Görev 1 » TBK 15. madde metninde "Madde 15: İmzanın, borç" ifadesinden "ile atmaları yeterlidir." ifadesine kadar uzanan bölümü harfi harfine yeniden yazın.
Görev 2 » TBK 15. madde metnini son cümlesinden sonra devam ettirin.

Kaynak »
○ ○ ○ ○

Türk Borçlar Kanunu Madde 15

TBK 15. Madde

Türk Borçlar Kanunumuzun 15. maddesi şu şekildedir:

Sözleşmelerin şekli – Yazılı şekil – Yasal şekil – İmza

Madde 15: İmzanın, borç altına girenin el yazısıyla atılması zorunludur. Güvenli elektronik imza da, el yazısıyla atılmış imzanın bütün hukuki sonuçlarını doğurur.

İmzanın el yazısı dışında bir araçla atılması, ancak örf ve adetçe kabul edilen durumlarda ve özellikle çok sayıda çıkarılan kıymetli evrakın imzalanmasında yeterli sayılır.

(Değişik 3. fıkra: 13.02.2011 – 6111 S.K/Madde 213) Görme engellilerin talepleri halinde imzalarında şahit aranır. Aksi takdirde görme engellilerin imzalarını el yazısı ile atmaları yeterlidir.

Başlık

TBK’nın 15. maddesinin ait olduğu bölüm başlık ismi şu şekildedir: BİRİNCİ KISIM: Genel Hükümler – BİRİNCİ BÖLÜM: Borç İlişkisinin Kaynakları – BİRİNCİ AYIRIM: Sözleşmeden Doğan Borç İlişkileri

Madde başlığı şu şekildedir: Sözleşmelerin şekli; Yazılı şekil; Yasal şekil; İmza.

Gerekçe

818 sayılı Borçlar Kanununun 14. maddesini karşılamaktadır.

Tasarının dört fıkradan oluşan 15. maddesinde, imza düzenlenmektedir.

Maddenin birinci fıkrasında, 818 sayılı Borçlar Kanununun 14. maddesinin birinci fıkrasında olduğu gibi, imzanın borç altına girenin el yazısıyla atılmasının zorunlu olduğu belirtilmiştir. Bununla birlikte, aynı fıkraya, 5070 sayılı Elektronik İmza Kanununun 4. maddesinde güvenli elektronik imzanın tanımlandığı göz önünde tutularak, güvenli elektronik imzanın da el yazısıyla atılmış imzanın bütün hukuki sonuçlarını doğurduğunu belirten yeni bir hüküm eklenmiştir. Nitekim, 5070 sayılı Kanunun 5. maddesine göre de: “Güvenli elektronik imza, elle atılan imza ile aynı hukuki sonucu doğurur.” Yine aynı Kanunun 22 nci maddesiyle, 22/4/1926 tarihli ve 818 sayılı Borçlar Kanununun 14. maddesinin birinci fıkrasına aşağıdaki cümle eklenmiştir: “Güvenli elektronik imza elle atılan imza ile aynı ispat gücünü haizdir.” Bu durum karşısında, 818 sayılı Borçlar Kanununun 14. maddesinin birinci fıkrasında olduğu gibi, Tasarının 15 inci maddesinin birinci fıkrası iki cümle halinde kaleme alınarak fıkranın, güvenli elektronik imzayı da kapsayacak biçimde düzenlenmesinde zorunluluk görülmüştür.

Maddenin ikinci fıkrasında, imzanın el yazısı dışında bir araçla atılmasının yeterli olduğu durumlar belirtilmiştir.

○ ○ ○ ○

[Tıklama hedefi verileri]

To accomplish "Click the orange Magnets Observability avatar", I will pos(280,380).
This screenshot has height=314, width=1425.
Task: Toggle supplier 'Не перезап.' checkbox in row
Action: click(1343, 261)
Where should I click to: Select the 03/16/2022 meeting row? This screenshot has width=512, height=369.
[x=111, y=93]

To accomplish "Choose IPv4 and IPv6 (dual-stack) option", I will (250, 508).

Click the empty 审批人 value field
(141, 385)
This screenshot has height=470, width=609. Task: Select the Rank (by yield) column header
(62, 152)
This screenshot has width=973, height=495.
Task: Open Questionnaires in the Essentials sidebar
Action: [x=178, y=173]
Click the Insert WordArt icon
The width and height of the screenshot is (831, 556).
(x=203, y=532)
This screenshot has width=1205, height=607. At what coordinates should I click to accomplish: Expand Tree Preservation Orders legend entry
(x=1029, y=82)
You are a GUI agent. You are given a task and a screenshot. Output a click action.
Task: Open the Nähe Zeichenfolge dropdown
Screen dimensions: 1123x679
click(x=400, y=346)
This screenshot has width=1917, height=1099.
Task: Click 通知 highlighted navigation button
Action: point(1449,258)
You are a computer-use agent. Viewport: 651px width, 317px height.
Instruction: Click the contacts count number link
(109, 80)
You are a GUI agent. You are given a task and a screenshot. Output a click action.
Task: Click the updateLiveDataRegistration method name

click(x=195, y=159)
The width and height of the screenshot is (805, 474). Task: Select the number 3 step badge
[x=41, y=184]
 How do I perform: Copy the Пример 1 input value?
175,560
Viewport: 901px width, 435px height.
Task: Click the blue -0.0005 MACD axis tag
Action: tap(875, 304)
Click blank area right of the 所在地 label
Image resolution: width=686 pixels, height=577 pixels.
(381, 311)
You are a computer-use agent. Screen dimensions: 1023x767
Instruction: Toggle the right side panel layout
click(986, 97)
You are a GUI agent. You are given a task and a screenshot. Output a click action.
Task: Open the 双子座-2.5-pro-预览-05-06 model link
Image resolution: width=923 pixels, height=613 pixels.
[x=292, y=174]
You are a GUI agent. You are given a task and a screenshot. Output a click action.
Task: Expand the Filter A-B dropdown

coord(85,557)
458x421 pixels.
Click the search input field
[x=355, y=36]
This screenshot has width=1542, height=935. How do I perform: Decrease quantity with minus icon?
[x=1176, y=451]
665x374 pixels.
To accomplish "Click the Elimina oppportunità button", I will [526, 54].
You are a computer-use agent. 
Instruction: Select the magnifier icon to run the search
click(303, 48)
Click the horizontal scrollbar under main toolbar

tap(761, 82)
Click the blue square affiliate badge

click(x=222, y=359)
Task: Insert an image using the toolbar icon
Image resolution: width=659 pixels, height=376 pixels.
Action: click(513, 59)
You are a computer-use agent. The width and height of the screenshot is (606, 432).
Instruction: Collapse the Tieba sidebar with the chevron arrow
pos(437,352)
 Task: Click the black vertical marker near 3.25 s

○ ○ ○ ○

Yazılı yanıt 1 »
Madde 15: İmzanın, borç altına girenin el yazısıyla atılması zorunludur. Güvenli elektronik imza da, el yazısıyla atılmış imzanın bütün hukuki sonuçlarını doğurur.

İmzanın el yazısı dışında bir araçla atılması, ancak örf ve adetçe kabul edilen durumlarda ve özellikle çok sayıda çıkarılan kıymetli evrakın imzalanmasında yeterli sayılır.

(Değişik 3. fıkra: 13.02.2011 – 6111 S.K/Madde 213) Görme engellilerin talepleri halinde imzalarında şahit aranır. Aksi takdirde görme engellilerin imzalarını el yazısı ile atmaları yeterlidir.

Yazılı yanıt 2 »
Aynı maddenin üçüncü fıkrasında körlerin imzalarının, onları bağlamayacağı kuralı ile bu kuralın istisnası düzenlenmiştir. “Görme özürlülerin imzaları” şeklindeki nitelendirmenin, “görme yeteneğinin tam olarak kaybı”nı ifade etmekte yetersiz kaldığı düşüncesiyle, “körlerin imzaları” ifadesinin kullanılması zorunlu görülmüştür. Ayrıca, 5378 sayılı Özürlüler ve Bazı Kanun ve Kanun Hükmünde Kararnamelerde Değişiklik Yapılması Hakkında Kanunun 50. maddesinin (c) bendi ile, 818 sayılı Borçlar Kanununun 14. maddesinin üçüncü fıkrasının yürürlükten kaldırılmasının, görme yeteneğinden tamamen yoksun kişilerin, imzaladıkları sırada içeriğini bildiklerinin ispat edilmesine gerek olmaksızın, kendilerini borç altına sokan hukuki işlemler karşısında korumasız bırakılmaları sonucunu doğuracağı için, bu fıkranın Tasarı metninden çıkarılması uygun görülmemiştir.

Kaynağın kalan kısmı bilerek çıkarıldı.